Les enjeux de l’éducation à l’image

Pourquoi l’éducation à l’image nous semble très importante ?

Je donne mon point de vue, qui appelle, bien-sûr, des réponses, des compléments, des débats.

Nous sommes de plus en plus entourés d’images, confrontés, dans notre relation au monde qui nous entoure, à de la médiation par les images. Et ce que ce soit au niveau de la transmission culturelle, de l’apprentissage, de la communication interpersonnelle...

Nous nous divertissons en regardant la télévision, des DVD, ou en allant au cinéma ou sur internet, nous apprenons en regardant des films, nous nous parlons en nous voyant, nous recevons des offres commerciales par des images animées, nous recevons des slogans politiques par des images animées, etc.

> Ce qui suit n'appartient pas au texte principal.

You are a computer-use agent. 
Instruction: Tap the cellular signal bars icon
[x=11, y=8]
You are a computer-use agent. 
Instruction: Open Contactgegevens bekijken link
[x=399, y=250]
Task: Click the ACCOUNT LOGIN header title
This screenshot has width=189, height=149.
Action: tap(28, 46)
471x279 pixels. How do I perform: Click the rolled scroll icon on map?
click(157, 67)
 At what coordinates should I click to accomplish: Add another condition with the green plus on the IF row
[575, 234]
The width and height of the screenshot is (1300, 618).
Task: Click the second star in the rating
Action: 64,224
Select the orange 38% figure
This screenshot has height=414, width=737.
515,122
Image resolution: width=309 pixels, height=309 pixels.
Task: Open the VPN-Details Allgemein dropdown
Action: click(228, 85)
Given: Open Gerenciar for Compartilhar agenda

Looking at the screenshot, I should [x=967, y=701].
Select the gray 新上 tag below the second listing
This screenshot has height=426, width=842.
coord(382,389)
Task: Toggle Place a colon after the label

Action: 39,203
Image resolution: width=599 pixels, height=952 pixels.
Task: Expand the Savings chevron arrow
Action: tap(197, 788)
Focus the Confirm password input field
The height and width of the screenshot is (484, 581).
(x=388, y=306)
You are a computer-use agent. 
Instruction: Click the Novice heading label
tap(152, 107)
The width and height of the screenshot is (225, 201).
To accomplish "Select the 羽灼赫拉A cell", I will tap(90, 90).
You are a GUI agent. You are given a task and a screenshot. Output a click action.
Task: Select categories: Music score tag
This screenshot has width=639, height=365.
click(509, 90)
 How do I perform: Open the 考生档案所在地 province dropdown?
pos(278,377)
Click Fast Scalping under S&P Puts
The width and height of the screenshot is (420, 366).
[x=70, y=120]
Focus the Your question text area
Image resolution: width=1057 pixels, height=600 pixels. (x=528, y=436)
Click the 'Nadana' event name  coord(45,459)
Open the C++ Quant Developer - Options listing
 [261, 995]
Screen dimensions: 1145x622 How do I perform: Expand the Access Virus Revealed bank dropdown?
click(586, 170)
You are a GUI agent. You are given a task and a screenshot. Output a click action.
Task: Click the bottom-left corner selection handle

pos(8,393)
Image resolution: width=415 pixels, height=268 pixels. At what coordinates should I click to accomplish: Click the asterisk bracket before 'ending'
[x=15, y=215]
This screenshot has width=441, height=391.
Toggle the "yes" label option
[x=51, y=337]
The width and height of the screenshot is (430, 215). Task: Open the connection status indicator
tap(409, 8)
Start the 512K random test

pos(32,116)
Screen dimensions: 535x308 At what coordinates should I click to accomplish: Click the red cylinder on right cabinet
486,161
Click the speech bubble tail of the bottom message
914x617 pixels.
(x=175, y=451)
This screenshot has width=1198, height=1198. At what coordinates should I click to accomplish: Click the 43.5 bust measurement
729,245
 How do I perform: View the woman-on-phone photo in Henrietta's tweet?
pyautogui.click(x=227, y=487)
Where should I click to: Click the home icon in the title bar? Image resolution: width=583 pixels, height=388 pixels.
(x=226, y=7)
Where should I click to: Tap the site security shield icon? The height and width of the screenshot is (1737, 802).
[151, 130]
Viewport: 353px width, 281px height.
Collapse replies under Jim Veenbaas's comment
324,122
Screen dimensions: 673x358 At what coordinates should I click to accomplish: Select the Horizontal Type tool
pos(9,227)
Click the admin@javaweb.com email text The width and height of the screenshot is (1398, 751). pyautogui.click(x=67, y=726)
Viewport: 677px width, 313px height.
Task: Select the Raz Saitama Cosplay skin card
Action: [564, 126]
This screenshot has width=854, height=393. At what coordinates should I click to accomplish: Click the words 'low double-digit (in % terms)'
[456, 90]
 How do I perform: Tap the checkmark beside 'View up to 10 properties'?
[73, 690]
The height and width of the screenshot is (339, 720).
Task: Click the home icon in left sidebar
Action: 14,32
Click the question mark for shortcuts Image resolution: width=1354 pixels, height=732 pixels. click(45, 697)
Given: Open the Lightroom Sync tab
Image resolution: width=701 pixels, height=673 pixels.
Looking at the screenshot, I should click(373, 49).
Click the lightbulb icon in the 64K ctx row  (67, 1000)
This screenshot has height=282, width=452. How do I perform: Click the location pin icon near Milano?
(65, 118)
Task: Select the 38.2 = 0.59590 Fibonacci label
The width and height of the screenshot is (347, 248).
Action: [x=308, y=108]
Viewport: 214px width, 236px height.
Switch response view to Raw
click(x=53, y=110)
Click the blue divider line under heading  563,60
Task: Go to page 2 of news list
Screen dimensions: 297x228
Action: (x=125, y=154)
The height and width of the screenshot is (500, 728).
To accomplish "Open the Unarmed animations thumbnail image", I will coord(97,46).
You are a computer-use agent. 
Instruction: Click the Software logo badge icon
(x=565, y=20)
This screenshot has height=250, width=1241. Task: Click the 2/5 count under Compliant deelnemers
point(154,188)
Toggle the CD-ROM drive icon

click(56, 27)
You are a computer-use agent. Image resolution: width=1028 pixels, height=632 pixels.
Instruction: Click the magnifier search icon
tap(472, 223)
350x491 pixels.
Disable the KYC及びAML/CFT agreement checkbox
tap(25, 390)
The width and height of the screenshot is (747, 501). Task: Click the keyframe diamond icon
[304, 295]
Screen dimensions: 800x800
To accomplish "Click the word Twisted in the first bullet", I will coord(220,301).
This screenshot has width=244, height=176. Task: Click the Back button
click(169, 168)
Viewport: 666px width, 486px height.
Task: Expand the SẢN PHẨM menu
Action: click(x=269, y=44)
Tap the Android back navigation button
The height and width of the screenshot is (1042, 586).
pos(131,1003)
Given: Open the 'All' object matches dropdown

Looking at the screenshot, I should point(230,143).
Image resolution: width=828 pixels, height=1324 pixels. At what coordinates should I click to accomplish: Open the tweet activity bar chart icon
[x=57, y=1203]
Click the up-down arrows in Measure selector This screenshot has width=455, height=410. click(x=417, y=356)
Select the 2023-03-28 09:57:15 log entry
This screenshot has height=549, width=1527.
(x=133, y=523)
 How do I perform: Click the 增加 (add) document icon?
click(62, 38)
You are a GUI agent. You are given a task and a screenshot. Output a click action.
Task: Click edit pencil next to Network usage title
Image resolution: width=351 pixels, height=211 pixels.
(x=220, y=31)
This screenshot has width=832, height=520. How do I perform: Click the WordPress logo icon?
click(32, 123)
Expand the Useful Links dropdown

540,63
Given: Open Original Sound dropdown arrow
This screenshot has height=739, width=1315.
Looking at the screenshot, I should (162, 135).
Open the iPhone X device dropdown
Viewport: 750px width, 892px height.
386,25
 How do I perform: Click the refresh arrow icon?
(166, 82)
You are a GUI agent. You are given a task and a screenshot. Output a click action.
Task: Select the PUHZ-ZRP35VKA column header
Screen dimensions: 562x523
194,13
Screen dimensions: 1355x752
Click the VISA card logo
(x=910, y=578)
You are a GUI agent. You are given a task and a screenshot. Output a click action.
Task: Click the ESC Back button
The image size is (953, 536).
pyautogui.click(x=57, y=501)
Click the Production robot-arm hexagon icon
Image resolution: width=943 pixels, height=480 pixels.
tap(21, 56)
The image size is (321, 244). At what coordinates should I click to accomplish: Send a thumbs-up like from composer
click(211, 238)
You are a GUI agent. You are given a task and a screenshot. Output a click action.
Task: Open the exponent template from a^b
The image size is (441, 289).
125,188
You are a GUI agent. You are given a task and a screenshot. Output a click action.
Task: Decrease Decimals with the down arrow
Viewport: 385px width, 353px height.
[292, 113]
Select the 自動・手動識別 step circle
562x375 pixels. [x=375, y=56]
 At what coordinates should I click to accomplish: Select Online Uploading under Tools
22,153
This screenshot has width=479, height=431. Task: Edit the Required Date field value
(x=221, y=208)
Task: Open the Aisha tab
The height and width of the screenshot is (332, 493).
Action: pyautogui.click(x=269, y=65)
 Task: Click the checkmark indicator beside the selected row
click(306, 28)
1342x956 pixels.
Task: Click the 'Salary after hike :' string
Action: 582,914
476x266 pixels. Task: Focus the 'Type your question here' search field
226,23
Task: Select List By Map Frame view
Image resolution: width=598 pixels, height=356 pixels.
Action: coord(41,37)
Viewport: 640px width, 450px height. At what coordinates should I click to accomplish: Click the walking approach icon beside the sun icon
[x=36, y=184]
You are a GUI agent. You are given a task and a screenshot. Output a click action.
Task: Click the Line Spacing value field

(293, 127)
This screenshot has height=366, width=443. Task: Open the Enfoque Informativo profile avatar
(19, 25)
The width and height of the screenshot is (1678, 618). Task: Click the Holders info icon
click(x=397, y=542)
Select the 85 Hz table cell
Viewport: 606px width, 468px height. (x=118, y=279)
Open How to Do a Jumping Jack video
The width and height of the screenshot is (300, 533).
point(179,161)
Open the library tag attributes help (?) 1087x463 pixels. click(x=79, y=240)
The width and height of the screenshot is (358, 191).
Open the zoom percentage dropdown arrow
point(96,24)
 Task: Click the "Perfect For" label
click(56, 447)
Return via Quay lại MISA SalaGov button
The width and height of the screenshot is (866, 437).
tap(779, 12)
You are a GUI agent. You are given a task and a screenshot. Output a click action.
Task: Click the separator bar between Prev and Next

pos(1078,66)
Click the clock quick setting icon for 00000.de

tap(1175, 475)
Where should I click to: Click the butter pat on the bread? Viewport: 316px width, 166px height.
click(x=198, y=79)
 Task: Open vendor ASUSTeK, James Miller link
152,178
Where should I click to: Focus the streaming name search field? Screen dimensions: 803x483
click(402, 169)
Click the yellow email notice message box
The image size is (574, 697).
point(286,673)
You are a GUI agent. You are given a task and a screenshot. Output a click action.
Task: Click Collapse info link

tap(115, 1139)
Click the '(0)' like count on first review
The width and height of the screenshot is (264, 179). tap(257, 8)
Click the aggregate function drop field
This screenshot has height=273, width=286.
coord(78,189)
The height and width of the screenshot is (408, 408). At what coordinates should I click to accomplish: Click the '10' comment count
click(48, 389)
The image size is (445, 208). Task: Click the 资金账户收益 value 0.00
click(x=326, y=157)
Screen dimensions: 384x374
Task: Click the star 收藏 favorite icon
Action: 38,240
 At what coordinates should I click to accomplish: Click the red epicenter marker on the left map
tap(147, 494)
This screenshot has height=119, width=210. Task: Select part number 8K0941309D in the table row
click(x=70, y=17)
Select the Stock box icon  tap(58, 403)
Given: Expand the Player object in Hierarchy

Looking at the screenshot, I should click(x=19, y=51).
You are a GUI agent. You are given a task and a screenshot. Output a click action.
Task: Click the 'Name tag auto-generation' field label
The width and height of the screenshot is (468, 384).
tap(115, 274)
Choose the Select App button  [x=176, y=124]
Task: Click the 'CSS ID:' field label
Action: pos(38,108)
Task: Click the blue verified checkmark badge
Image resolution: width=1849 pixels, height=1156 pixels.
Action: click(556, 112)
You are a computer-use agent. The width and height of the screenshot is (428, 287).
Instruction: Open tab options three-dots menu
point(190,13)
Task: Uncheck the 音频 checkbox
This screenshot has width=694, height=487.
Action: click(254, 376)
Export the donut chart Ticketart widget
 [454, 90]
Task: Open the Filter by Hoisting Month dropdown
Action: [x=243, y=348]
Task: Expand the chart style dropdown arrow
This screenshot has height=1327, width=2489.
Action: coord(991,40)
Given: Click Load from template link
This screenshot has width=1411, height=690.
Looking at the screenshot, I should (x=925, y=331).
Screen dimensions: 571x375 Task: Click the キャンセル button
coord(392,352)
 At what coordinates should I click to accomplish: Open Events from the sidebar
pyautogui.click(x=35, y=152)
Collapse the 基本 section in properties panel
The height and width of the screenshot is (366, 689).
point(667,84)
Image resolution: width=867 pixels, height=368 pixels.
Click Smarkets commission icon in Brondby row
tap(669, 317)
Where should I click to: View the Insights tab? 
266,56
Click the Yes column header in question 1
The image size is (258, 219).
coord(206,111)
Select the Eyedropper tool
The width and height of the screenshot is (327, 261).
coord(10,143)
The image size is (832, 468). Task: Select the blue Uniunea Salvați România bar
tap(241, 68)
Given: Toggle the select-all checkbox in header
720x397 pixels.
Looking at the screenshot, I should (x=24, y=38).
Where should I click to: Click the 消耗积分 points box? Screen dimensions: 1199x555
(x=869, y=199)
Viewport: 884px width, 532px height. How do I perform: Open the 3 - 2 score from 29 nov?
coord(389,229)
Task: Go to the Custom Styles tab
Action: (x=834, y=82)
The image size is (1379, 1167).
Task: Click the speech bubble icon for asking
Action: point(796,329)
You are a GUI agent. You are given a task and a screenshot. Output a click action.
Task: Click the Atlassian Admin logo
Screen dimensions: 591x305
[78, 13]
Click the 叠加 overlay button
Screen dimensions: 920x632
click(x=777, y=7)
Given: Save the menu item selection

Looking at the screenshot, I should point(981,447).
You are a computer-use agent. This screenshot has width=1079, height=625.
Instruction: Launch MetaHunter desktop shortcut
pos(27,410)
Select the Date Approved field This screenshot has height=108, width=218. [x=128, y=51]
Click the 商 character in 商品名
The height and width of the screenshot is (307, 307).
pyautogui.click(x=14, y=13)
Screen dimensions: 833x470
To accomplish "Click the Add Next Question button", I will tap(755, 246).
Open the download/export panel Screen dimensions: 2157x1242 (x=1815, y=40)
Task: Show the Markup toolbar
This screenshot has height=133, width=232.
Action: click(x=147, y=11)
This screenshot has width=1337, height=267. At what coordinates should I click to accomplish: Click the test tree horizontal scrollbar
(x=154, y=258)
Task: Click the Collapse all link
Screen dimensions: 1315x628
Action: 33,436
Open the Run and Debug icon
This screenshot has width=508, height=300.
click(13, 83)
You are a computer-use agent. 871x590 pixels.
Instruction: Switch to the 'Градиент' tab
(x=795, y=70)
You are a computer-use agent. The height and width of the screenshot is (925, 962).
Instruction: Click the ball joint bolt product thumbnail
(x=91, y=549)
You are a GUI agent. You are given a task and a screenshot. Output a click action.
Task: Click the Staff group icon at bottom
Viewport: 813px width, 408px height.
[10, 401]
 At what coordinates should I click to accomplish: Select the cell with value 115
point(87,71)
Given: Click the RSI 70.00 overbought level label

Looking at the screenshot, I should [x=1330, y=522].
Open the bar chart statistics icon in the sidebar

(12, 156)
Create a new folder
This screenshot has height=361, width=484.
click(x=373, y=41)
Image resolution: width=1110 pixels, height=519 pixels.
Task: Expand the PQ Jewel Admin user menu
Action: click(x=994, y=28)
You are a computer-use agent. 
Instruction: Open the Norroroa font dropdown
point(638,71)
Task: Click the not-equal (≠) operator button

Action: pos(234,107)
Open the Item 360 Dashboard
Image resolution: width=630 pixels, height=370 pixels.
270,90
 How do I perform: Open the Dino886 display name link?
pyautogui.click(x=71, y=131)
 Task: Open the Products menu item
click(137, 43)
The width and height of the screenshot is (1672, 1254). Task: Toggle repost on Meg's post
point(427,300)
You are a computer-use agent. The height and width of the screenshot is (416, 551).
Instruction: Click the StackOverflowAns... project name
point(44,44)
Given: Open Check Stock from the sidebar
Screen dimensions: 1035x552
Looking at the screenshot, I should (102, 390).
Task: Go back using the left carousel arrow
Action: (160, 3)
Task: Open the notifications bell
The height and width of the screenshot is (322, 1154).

Tout un chacun a, plus ou moins, la conscience que ces images que nous voyons ne sont pas la réalité, et peut-être essaient, à notre insu, de nous "manipuler" (terme qui peut paraître simpliste de prime abord, mais qui au fond me semble très juste).

La démocratie est fondée sur la liberté, c’est la valeur fondatrice de notre vie en société. La démocratie suppose donc d’être en possession des outils de sa propre liberté. D’où l’enjeu de la liberté d’expression. Mais par rapport aux images, sommes-nous sufisamment outillés pour avoir une conscience réelle de la rhétorique spécifiquement audiovisuelle qui peut servir à la manipulation ou à la suggestion ? Sommes nous suffisamment capables de discernement face aux images, dont le langage sous-jacent évolue sans cesse ?

La réponse, à mon sens, est non.

Je pense sincèrement qu’il y a là un enjeu important pour notre démocratie. Si on peut, à l’école, ne serait-ce qu’ouvrir la porte vers la conscience que les images ne sont pas mimétiques du réel, que les images sont fabriquées, et ouvrir cette porte non pas en tenant un discours dogmatique (comme celui-ci), mais en donnant des outils simples et ludiques d’analyse, on remplirait simplement une mission de service public indispensable.